To answer exam questions well, students need to distinguish clearly between:

  • bacterial disease and viral disease

  • antibiotics and antivirals

  • effective treatment and reduced effectiveness due to resistance


Worked example

Exam-style question

Explain why antibiotics are not useful for treating viral infections.


Worked answer

Antibiotics are used to treat bacterial infections because they interfere with bacterial processes such as growth. Viral infections require antivirals instead, because viruses are different pathogens and are not controlled by antibiotics. Using antibiotics when the disease is viral does not target the cause of the infection.  


Why this works

This answer:

  • distinguishes bacteria from viruses

  • links antibiotics to bacterial treatment

  • explains why the treatment would be inappropriate


Common mistakes

  • Saying antibiotics treat all infectious diseases.

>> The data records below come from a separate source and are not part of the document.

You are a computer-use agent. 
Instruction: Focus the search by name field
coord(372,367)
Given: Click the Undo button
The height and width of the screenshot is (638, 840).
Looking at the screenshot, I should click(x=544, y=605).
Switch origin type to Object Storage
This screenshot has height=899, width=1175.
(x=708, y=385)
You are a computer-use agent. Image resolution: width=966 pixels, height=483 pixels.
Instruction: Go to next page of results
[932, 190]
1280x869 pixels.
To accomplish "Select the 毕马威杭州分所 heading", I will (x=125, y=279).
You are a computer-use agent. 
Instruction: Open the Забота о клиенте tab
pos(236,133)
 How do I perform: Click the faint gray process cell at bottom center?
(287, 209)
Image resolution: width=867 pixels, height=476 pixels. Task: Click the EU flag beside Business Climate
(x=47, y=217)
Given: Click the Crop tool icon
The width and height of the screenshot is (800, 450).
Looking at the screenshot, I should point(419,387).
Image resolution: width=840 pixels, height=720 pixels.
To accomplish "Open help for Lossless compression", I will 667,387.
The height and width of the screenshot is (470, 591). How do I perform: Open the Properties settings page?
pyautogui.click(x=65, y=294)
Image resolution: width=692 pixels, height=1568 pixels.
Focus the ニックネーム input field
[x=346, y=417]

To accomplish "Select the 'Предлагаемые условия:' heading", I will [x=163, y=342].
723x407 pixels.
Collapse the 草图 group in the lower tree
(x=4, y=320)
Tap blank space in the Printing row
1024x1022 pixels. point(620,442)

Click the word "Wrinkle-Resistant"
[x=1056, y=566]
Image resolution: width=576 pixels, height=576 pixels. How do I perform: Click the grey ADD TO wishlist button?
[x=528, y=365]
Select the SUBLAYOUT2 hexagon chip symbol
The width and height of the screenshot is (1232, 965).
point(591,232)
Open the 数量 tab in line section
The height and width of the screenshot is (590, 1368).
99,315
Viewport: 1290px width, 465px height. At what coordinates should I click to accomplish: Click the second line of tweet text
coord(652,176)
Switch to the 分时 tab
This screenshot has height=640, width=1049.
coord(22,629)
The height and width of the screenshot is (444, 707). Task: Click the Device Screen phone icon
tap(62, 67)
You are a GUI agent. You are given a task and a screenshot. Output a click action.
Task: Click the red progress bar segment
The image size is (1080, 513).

  • Mixing up antibiotics and antivirals.

  • Forgetting that resistance reduces drug effectiveness.

  • Writing about resistance without linking it to bacteria or treatment failure.

  • Treating pharmaceuticals as the only way to control infectious disease.


Quick quiz

  1. What type of pathogen do antibiotics treat?

  2. What type of pathogen do antivirals treat?

  3. What is antibiotic resistance?

  4. Why is resistance a problem in infectious disease control?

  5. What does responsible use of antibiotics involve?